→ **EXCERPT TO READ**:
= Beginning of Section =
= Albert Kiralfy =

Albert Kenneth Roland Kiralfy, FKC (1915–2001) was a legal scholar. He was Professor of Law at King's College London from 1964 to 1981.

Born in 1915, he studied law at King's College London from 1932 to 1935, when he graduated with an LLB; the following year, he was awarded the LLM degree, and remained at King's as an assistant lecturer until 1939. After serving in the Second World War, he returned to his former position at King's in 1947, and the following year became a full lecturer. He completed a doctorate in 1949, and was promoted to a readership in 1951 before becoming Professor of Law in 1964. He retired in 1981, having been appointed a Fellow of King's College London in 1971.
= End of Section =
→ **WORK ORDER**:
Extend the biography of Albert Kiralfy past its last sentence.

→ **SOURCE MATERIAL**:
= Beginning of Section =
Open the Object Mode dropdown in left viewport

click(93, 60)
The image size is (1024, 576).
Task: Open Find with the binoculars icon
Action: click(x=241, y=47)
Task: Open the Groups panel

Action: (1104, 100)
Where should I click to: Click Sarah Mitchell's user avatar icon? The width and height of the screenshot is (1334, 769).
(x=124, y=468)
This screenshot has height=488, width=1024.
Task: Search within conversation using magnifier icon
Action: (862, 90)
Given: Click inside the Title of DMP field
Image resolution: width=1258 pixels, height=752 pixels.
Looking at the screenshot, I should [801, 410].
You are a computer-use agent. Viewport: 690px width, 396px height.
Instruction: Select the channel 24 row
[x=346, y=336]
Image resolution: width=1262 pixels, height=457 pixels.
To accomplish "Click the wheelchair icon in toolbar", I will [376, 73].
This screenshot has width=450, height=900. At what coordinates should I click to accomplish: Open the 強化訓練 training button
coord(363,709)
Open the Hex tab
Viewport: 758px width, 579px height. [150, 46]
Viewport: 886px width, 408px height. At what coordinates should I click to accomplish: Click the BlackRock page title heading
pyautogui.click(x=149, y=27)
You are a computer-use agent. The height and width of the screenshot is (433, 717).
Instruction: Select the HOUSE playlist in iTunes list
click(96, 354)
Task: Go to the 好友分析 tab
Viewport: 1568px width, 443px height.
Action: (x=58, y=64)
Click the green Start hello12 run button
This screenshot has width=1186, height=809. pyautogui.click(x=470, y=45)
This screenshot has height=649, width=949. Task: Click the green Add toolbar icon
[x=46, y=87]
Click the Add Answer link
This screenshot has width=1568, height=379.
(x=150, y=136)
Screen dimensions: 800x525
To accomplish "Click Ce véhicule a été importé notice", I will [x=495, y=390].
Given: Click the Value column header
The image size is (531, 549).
= End of Section =
→ **RESPONSE BOX**:
Kiralfy co-edited (with Harold Potter) the eighth edition of Goodeve's Modern Law of Personal Property in 1937, and published a monograph, The Action on the Case in 1951. He edited the fourth edition of Potter's Historical Introduction to English Law in 1958. He was also "one of the pioneers of the study of Soviet and Russian law in England", and translated Russian civil codes to English.

Kiralfy died in April 2001.

==See also==
- J. H. Baker, "Kiralfy's The Action on the Case", The Journal of Legal History, vol. 16, no. 3 (1995), pp. 231–233.